I could dispose of this argument fairly easily by pointing out that it is irrelevant. If Jesus existed, as the evidence suggests, but Nazareth did not, as this assertion claims, then he merely comes from somewhere else. (p.191)This sounds quite logical except for one thing: Nazareth is frequently cited as one of those things that can be known with relative certainty about the historical Jesus. Ehrman makes this very point a couple of pages earlier:
Nazareth was a little one-horse town that no one had ever heard of, as far as we can tell before Christianity. The savious of the world came from there? Not from Bethlehem? Or Jerusalem? Or Rome? How likely is that? And so we have a multiply attested tradition that passes the criterion of dissimilarity.

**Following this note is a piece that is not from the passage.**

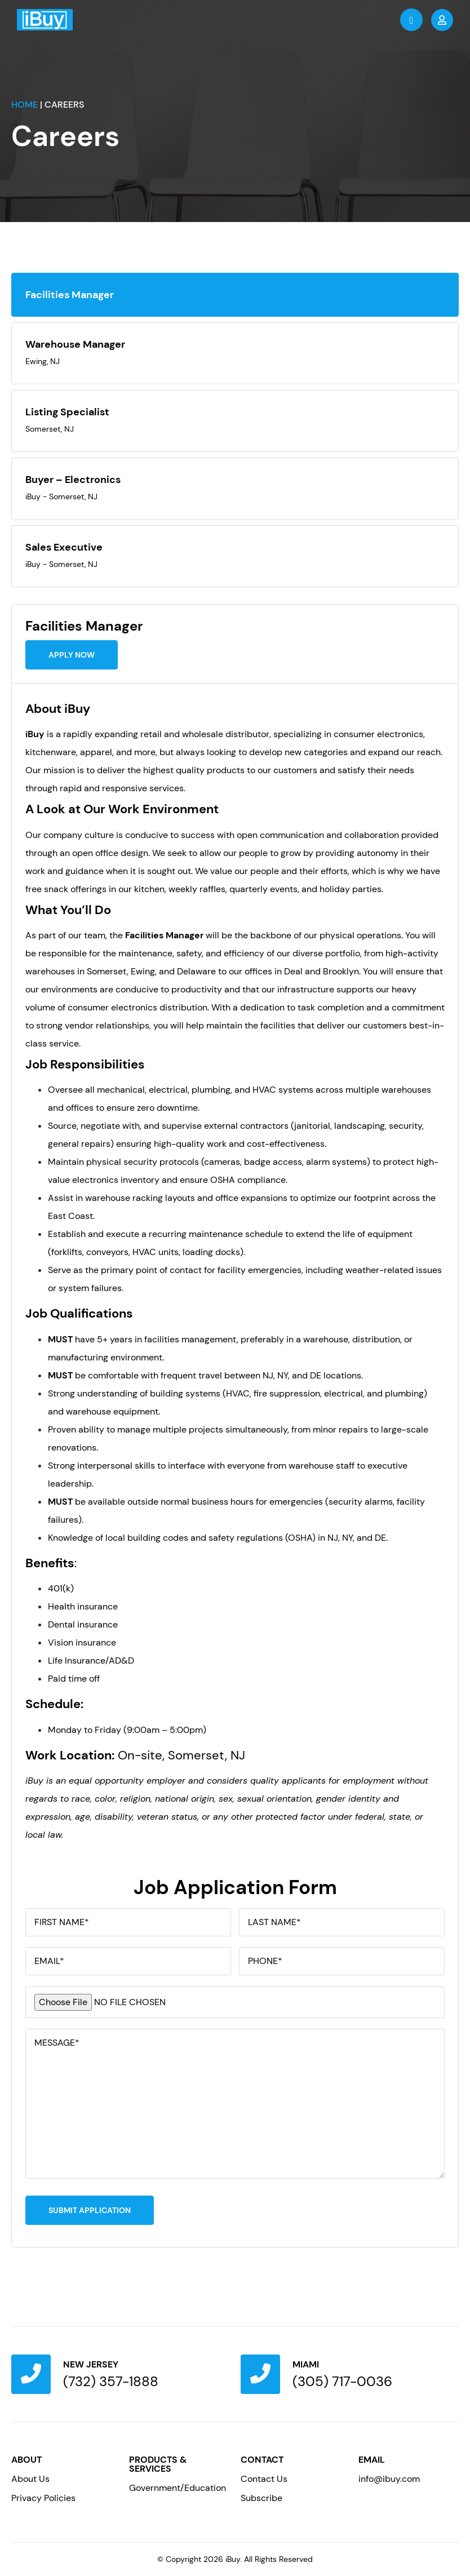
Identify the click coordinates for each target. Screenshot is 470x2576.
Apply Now (71, 655)
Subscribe (261, 2498)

Conclusion: Jesus probably came from Nazareth. (p.189)Now technically I suppose that Ehrman isn't claiming in this passage that Nazareth constitutes evidence Jesus existed. If he were, his earlier quoted claim would boil down to the self-refuting "If Jesus existed, as the existence of Nazareth suggests, but Nazareth did not, the he merely comes from somewhere else." Nevertheless, he is citing it as something that we can know about the historical Jesus. It seems like more than a little smoke and mirrors to claim that the validity of the things that we think we can know about Jesus are irrelevant to whether we can know that he existed.
I will concede that the non-existence of Nazareth would not be dispositive of Jesus' existence, but surely it is relevant.